Como o musical da Broadway, “Mamma Mia!” é brega. E não tem outro adjetivo melhor para descrever o filme. Da purpurina que forma as letras do título às roupas vibrantes usadas pelos atores ao final dos créditos, tudo é condizente com ABBA e o espírito dos anos 70. Isso não faz do longa-metragem uma obra ruim ou medíocre.

A evidência é que o drama de uma jovem que não conhece o pai é, definitivamente, brega. A antecipação da separação de mãe e filha com a chegada de um casamento é igualmente brega. O amor, por fim, é brega. E muito. O que torna ABBA tão brega é colocar em frases arrebatadoras todos os sentimentos que evocam essas situações e unir essas letras e melodias a uma trama divertida é a genialidade do musical.

Muitos irão torcer o nariz para os momentos em que um coro de coadjuvantes gregos entram em cena para manipular as situações e coreografar as canções. Esse é um dos detalhes que extrapolam no espírito cafona, mas não chega a atrapalhar, pois são propostas diferentes para causar a mesma sensação. Nos palcos, os atores cantando ao vivo, o barulho dos alto-falantes e o envolvimento dos astros com a platéia provocam no espectador a vontade de levantar da cadeira e se juntar ao elenco. No cinema, a solução é colocar em cena o maior número de pessoas envolvidas em uma música.

A idéia da diretora Phyllida Lloyd, em seu primeiro trabalho para o cinema, parece se inspirar nos antigos musicais, com balés elaborados. Não é uma decisão errada, mas apesar de evocar desejos na platéia, no contexto do filme pesa. A leveza vem com um elenco afinado não apenas na voz. Meryl Streep traz uma performance fenomenal que transparece a diversão que deve ter tido durante as filmagens.

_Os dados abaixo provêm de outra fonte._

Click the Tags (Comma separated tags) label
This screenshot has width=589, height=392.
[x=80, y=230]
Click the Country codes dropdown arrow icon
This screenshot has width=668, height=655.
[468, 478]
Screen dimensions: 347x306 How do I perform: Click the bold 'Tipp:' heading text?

Sua Donna consegue emocionar e fazer rir com a mesma facilidade com a qual canta as notas graves.

As coadjuvantes Walters e Baranski são mais interessantes do que Amanda Seyfried e suas amigas. Encantadoras, as duas captam o espírito jovem como as outras que, talvez por falta de experiência, não conseguem. Seyfried é verossímil como uma jovem ingênua e infantil, mas falha nas cenas dramáticas.

O elenco masculino não deixa nada a desejar. Muito embora Pierce Brosnan tenha uma voz ruim e não consiga coordenar suas expressões com os versos das músicas, o charme irlandês é suficiente para tornar Sam um personagem absolutamente irresistível. A química entre ele e Meryl Streep não é nada forçada.

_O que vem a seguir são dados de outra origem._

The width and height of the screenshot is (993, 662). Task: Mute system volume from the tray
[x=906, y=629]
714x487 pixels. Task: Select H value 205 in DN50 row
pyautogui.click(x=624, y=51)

O mesmo acontece com os outros dois possíveis pais. Como velhos amigos, os três se descobrem ao mesmo tempo em que tentam entender o que os levou à ilha. Colin Firth não foge do esperado no papel de um homem sem inspirações ousadas, mas surpreende nos talentos vocais. Stellan Skarsgard é brilhante na espontaneidade do personagem Bill.

Talentoso no geral, o elenco possui ainda a vantagem de proclamar com vontade os versos de ABBA em frente a um cenário magnífico de águas turquesas e paisagens de tirar o fôlego. A fotografia do filme valoriza a beleza da Grécia e torna o ambiente um aliado à trama.

“Mamma Mia!” pode não ser um retorno aos musicais clássicos dos anos 50, mas tampouco tem essa aspiração. O filme, entretanto, possui a mesma essência de todos os grandes sucessos e provoca no espectador a vontade de participar dos momentos em cena. Aos que tiverem a ousadia de se render à música, fica a proposta ao final dos créditos.